> Problem description
Copy the data below word for word, from the line with "Open the Website link" up to and including the line with "Click the green". Leave the pictures out of your copy.
____ Material
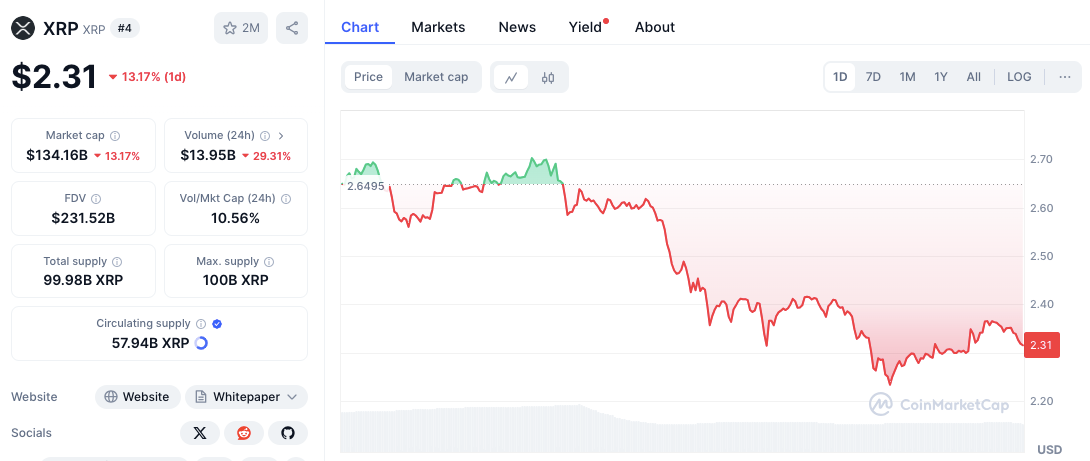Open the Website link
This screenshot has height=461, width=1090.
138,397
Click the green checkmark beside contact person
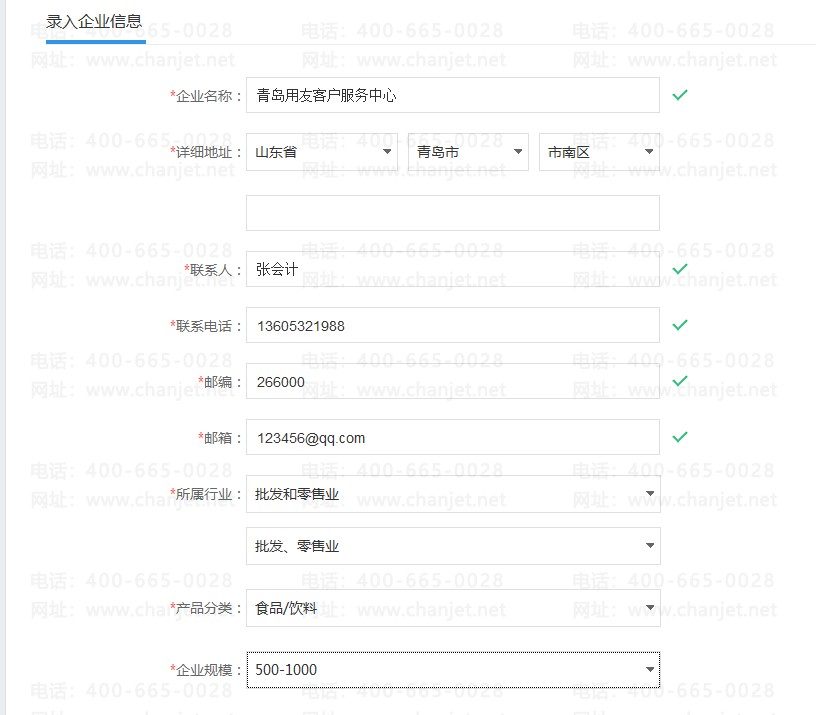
________
____ Material
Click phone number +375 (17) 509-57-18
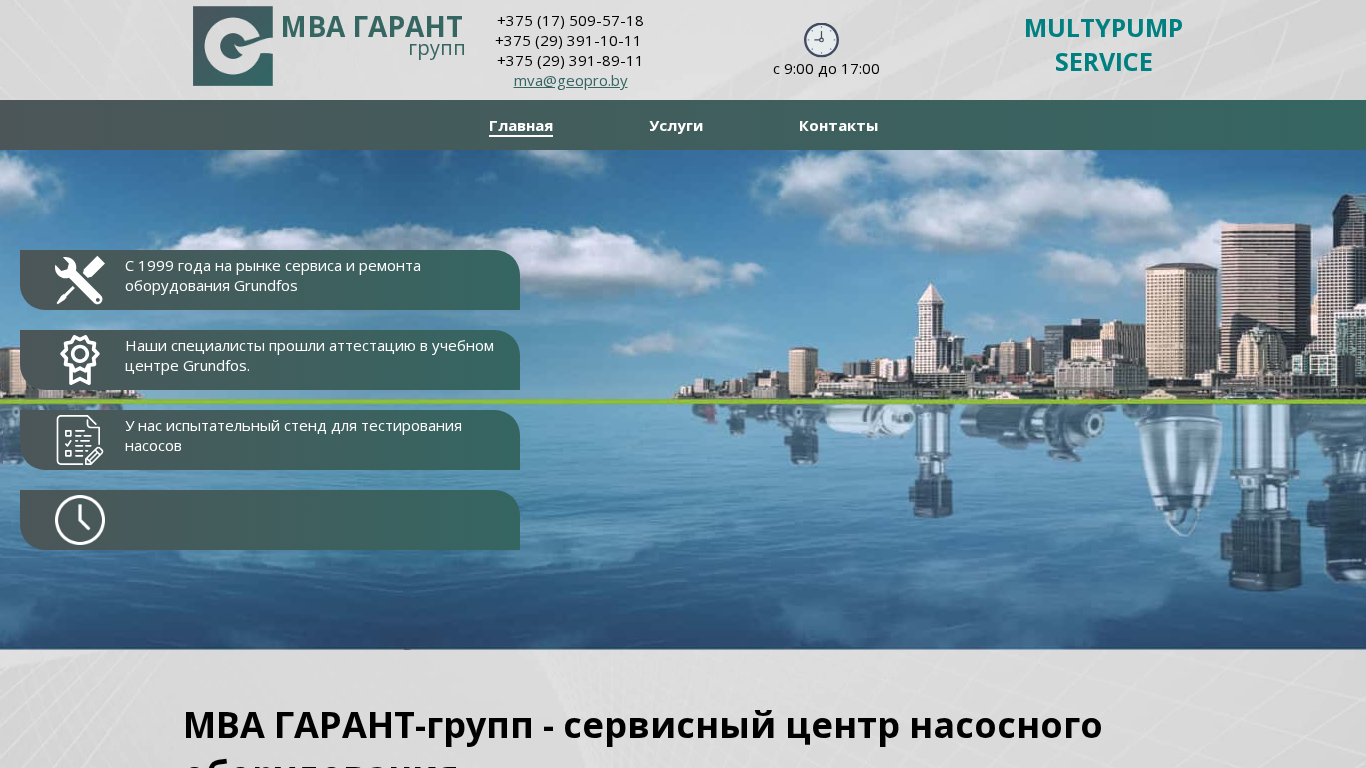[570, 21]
________
> The output
Open the Website link
This screenshot has height=461, width=1090.
138,397
Click the green checkmark beside contact person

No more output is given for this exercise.